27:45 So I suppose I have to stop at that, just saying that the books were there and I just
27:56 preferred reading over any other activity.
28:02 And your parents helped, encouraged?
28:07 Was the influence of parents or friends or somebody else there in life, early life?
28:17 Even though you're saying, you're insisting that let's not go into the causation, but
28:22 I'm trying to understand who Acharya Prashant is.
28:31 You see, I didn't have too many friends.
28:33 I didn't have too many friends.
28:35 I did have friends, but that was limited to my school time and those were not days of
28:42 the internet and I didn't have kids, my friends visiting my home.
28:50 So I had the opportunity to be with my books for long hours in the day and it was not merely
29:02 books pertaining to wisdom or something that I read.
29:07 I was not training to become a spiritual leader.
29:11 I was reading from all directions.
29:16 So I would read history, I would read comic strips.
29:27 All that is available, anything one can lay his hand on.
29:32 So are you conscious or unconscious?
29:35 I don't know.
29:37 One can only try to see what the current condition is.
29:42 So you keep looking at yourself.
29:45 There are telltale signs and you can never reach absolute consciousness, right?
29:55 It's always a journey.
29:57 So if you'll ask in binary, conscious or unconscious, I'll modestly say unconscious.
30:06 Because if I say conscious, that's like violating a principle.
30:11 To say one is conscious is to say one is absolutely conscious because only the absolute point
30:21 deserves to be called a state of consciousness.
30:25 All else is just a foggy state of the mind in which you know little and you don't know
30:31 little and when you don't know everything, it's better to simply say you don't know.
30:42 So are you saying by and large, humanity, what we call humanity, is unconscious or is
30:48 in the process of gaining consciousness?

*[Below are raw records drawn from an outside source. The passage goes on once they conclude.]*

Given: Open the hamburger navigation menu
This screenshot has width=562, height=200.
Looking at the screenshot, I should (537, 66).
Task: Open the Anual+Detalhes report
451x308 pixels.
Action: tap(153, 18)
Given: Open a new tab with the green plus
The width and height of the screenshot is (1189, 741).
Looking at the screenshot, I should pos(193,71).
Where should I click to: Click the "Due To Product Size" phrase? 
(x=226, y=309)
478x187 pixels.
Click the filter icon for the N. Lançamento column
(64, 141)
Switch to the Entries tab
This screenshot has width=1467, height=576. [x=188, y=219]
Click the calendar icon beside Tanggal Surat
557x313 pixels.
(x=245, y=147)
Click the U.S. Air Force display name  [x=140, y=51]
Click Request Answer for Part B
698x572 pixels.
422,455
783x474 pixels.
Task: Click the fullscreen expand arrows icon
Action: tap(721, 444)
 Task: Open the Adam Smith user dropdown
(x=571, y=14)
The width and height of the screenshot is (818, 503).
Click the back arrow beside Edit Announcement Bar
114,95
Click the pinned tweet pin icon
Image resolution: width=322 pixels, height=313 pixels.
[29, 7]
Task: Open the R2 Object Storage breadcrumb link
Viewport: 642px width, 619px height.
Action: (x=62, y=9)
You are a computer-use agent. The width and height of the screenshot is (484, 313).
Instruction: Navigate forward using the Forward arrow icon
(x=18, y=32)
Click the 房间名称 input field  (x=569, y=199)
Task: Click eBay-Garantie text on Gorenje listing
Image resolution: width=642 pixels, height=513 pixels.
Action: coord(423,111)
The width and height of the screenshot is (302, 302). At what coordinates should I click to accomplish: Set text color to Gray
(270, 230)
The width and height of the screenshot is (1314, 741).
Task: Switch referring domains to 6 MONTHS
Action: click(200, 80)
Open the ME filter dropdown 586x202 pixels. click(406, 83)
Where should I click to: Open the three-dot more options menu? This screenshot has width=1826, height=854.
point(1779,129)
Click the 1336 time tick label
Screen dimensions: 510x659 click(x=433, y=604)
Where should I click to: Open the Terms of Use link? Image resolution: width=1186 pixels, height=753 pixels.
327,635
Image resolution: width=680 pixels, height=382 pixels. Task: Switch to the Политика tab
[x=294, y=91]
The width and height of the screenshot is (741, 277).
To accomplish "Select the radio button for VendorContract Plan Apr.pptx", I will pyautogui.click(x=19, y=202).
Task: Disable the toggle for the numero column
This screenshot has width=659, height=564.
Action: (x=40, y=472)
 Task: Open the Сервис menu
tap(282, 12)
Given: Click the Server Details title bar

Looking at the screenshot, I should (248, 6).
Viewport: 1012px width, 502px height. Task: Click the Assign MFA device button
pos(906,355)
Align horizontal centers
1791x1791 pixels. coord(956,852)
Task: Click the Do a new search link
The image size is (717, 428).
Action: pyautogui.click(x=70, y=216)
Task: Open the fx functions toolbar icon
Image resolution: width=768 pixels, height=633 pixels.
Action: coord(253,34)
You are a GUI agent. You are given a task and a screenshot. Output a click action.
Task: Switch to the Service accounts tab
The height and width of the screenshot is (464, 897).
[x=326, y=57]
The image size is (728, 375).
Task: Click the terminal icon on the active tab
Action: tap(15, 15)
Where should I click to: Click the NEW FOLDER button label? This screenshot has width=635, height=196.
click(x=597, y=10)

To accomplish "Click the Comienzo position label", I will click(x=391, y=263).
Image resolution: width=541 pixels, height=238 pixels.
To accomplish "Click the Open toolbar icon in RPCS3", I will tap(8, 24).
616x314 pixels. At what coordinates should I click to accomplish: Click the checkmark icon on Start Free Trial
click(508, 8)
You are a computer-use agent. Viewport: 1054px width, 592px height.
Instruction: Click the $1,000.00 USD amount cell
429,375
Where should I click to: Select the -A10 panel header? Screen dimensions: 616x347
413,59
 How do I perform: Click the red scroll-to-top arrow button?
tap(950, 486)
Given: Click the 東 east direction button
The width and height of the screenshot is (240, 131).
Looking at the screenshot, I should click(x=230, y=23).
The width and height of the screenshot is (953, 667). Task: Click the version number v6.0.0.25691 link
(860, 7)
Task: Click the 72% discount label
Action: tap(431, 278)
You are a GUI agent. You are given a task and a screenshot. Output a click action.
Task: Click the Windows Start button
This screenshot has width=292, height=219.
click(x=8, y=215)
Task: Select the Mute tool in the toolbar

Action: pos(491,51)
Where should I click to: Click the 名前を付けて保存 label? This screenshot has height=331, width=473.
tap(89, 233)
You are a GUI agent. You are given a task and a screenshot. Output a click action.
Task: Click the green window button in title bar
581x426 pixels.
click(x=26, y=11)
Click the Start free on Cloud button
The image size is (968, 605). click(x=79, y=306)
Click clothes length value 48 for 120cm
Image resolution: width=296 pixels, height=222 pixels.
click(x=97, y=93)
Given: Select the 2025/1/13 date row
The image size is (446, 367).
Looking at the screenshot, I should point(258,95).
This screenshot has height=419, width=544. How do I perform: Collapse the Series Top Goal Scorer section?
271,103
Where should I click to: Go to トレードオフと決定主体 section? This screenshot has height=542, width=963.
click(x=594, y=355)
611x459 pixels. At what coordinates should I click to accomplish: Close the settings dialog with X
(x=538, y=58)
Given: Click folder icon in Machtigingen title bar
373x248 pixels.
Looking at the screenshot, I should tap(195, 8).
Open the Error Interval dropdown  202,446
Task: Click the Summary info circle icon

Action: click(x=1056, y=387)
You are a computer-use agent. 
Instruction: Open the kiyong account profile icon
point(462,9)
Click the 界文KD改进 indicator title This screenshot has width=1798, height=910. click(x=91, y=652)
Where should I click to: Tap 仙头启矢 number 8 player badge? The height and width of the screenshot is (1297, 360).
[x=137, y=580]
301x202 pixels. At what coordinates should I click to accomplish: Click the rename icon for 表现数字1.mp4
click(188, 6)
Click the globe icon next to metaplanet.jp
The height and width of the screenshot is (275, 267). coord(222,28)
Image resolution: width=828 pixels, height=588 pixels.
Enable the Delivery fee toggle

30:52 Yes, obviously, humanity is a huge unconscious lot.
31:00 Huge unconscious lot.
31:03 So when we say love or when we say humanity, what are we really referring to?
31:10 Are we saying that it's a construct?
31:13 We just believe, we like to believe that.
31:15 We are referring to a species that is born like animals and lives like animals, even
31:27 though it has a much superior potential.
31:33 We talk of human beings, we are really talking of 8 billion animals, that's all, driven by
31:44 their biological mandate.
31:47 So we are mostly driven by our biological mandate.
31:51 Obviously.
31:53 What else is a territorial mind?
31:58 What else is the insane thirst for a house or a partner or money?
32:17 What else is all this?
32:18 All this is…
32:19 You also said that humans are special.
32:22 For us, the test is tougher and we cannot be seen at the same level as animals because
32:32 they just follow their biological drive.
32:36 Humans try to exceed that biological mandate.
32:39 Right, right.
32:40 See, that's what human beings must do, but that's not what they actually do.
32:47 And that's why it's rather unfortunate that in spite of the potential, in spite of what
32:54 is possible, we live like animals and that's why we are worse than animals.
33:01 See animals living like animals are alright, they have no option.
33:07 But human beings living like animals are a disgrace because they had an option.
33:18 Is it really within our control, within our limits to have that choice which you repeatedly
33:26 refer to as the conscious choice?
33:29 Do you think we are at that stage, that level of evolution or whatever you would like to
33:35 call it, where we can actually access that conscious mind?
33:42 You see, what is a question?
33:47 A question is a choice, right?
33:50 I could have said, I don't know and I don't need to know.
33:53 But what do I say?
33:57 I don't know, but I must know.
34:01 So the possibility to enquire and know is always there, else there can be no questions
34:11 possible.
34:13 So it's not a matter of the stage of evolution, it's not even a matter of one's upbringing
34:24 or economic conditions or social conditioning, none of that.
34:31 As a human being, the option to do better, to enquire, to know, not to proceed without
34:44 understanding is always there.